— Document extract —
* BEGIN *
# Kings Sign Jamal Sampson



## Weasel (Oct 18, 2003)

http://www.nba.com/kings/news/Kings_Sign_Jamal_Sampson-148531-58.html 



> The Sacramento Kings today signed free agent Jamal Sampson, according to Kings’ President of Basketball Operations Geoff Petrie. Per club policy, terms of the contract were not disclosed.
> 
> Sampson, a 6-11, 235-pound forward-center, appeared in 23 games last season for the Charlotte Bobcats, averaging 3.4 ppg (.452 FGs), 5.3 rpg and 14.2 mpg. His signing with the Kings marks his fourth NBA team in as many seasons.


----------



## Pejavlade (Jul 10, 2004)

I just saw it on the score. Hes a big body and should be able to provide us with some interior defence and rebounding, but hes not a starter by any means. Welcome to the Kings.


----------



## Pejavlade (Jul 10, 2004)

Striking similarity between Ronny Turiaf and Jamal Sampson. When I heard about this trade thats the first thing that came to my head.


----------



## Mr. Clutch (Jun 5, 2005)

Good pickup, but whats gonna happen with our other bigs?


----------



## maKINGSofgreatness (Aug 17, 2003)

I guess I like Sampson more than the rest. He needs some weight to play center, but he's only 22, and in limited minutes, he puts up stratospheric rebounding rates.


----------



## Twix (Mar 19, 2005)

I read that he's cousin with former King Ralph Sampson.


Welcome to the Kings, Jamal!!! :clap:


----------



## Peja Vu (Jun 9, 2002)
* END *
— Problems to work on —
1. Answer these questions from the Jamal Sampson thread:
(a) In how many games did Sampson appear for the Charlotte Bobcats last season?
(b) Which player does Pejavlade say bears a striking similarity to Jamal Sampson?
(c) According to Twix, which former King is Sampson's cousin?
2. From the Jamal Sampson thread, reproduce word for word the stretch from "Striking similarity between" through "our other bigs?".

— Source data —
* BEGIN *
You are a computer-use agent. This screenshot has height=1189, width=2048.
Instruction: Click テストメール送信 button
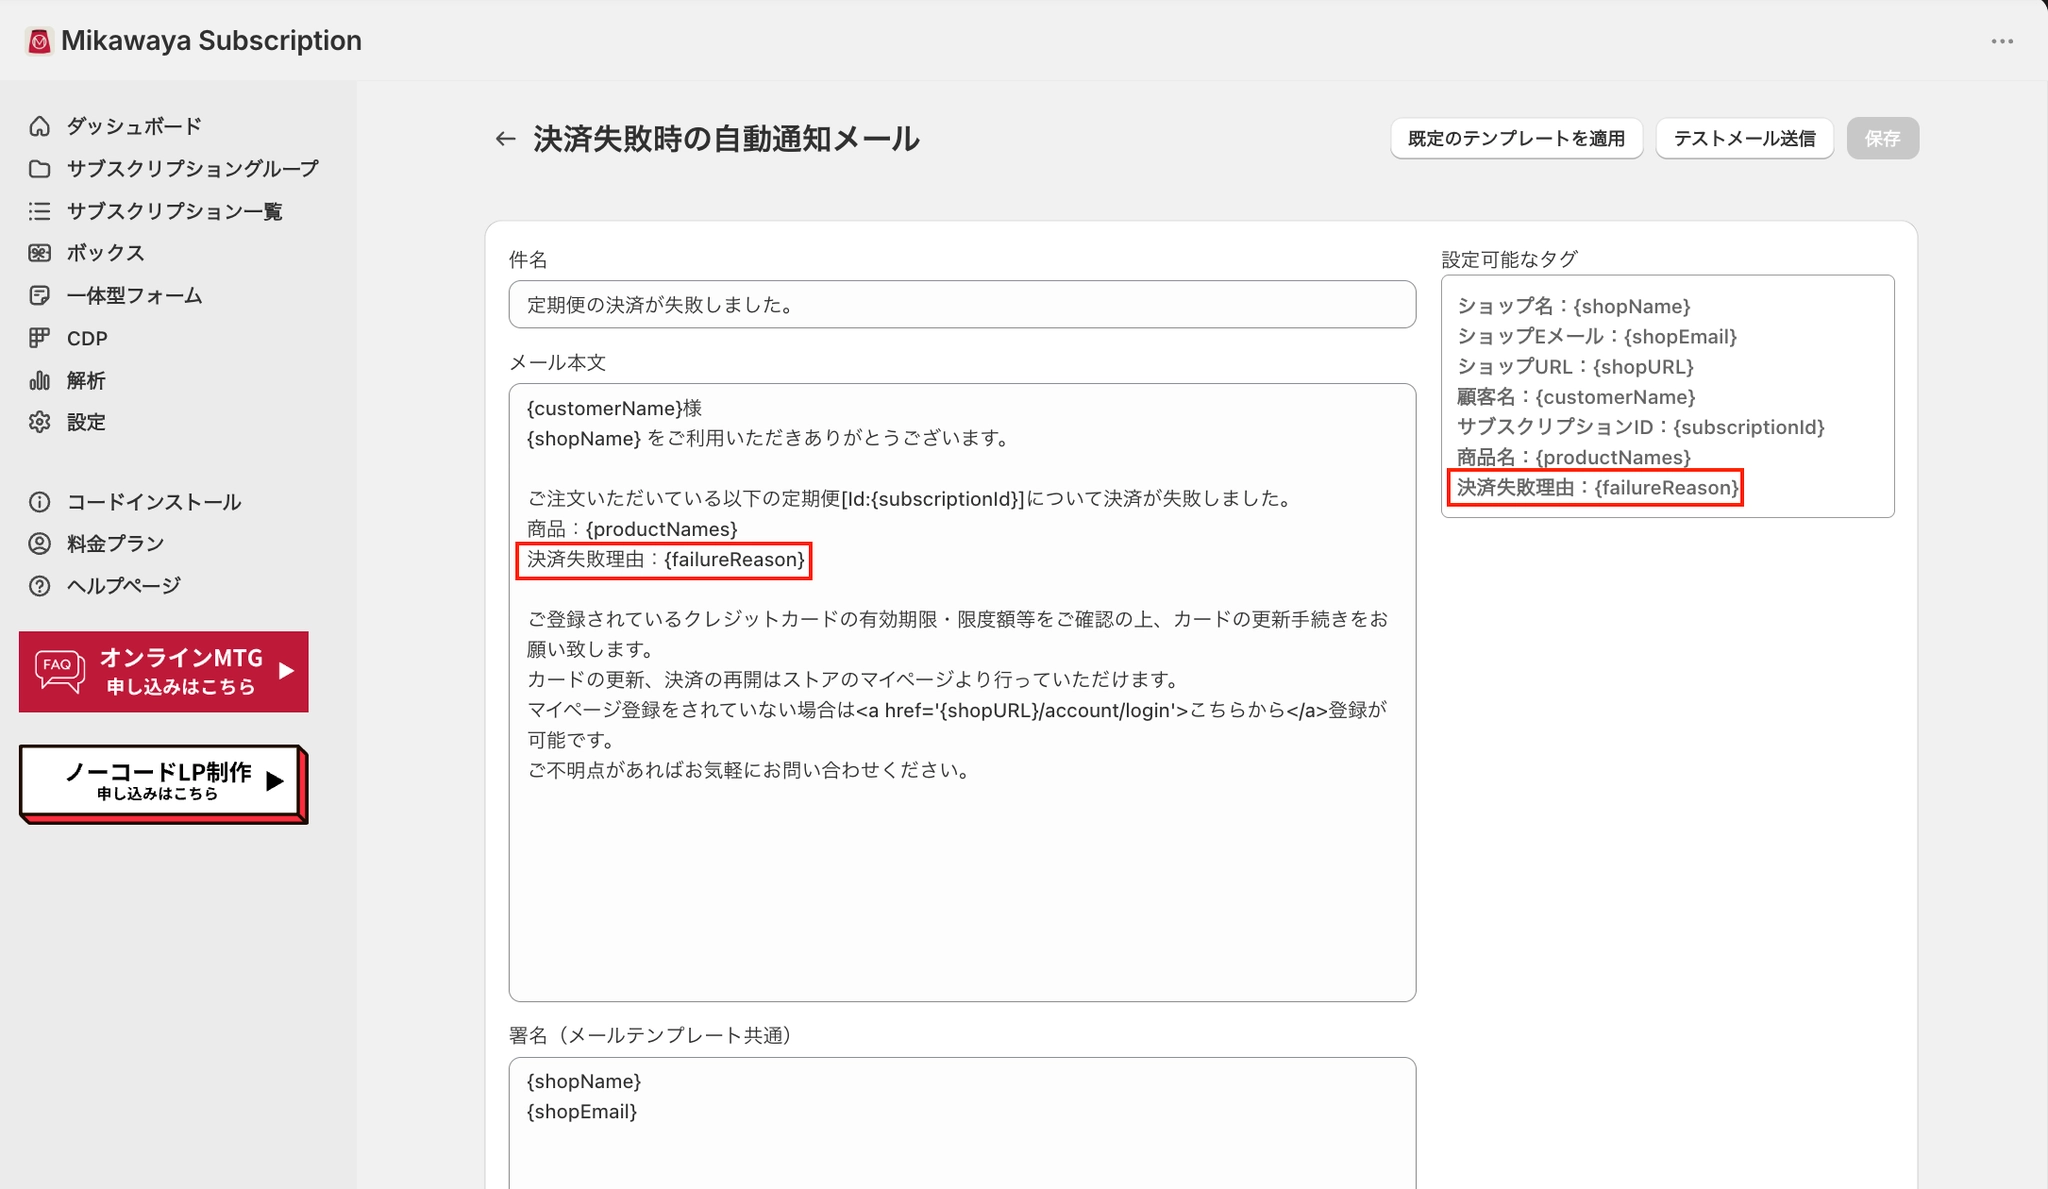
* END *
— Expected results —
1.
(a) 23
(b) Ronny Turiaf
(c) Ralph Sampson

2.
Striking similarity between Ronny Turiaf and Jamal Sampson. When I heard about this trade thats the first thing that came to my head.


----------



## Mr. Clutch (Jun 5, 2005)

Good pickup, but whats gonna happen with our other bigs?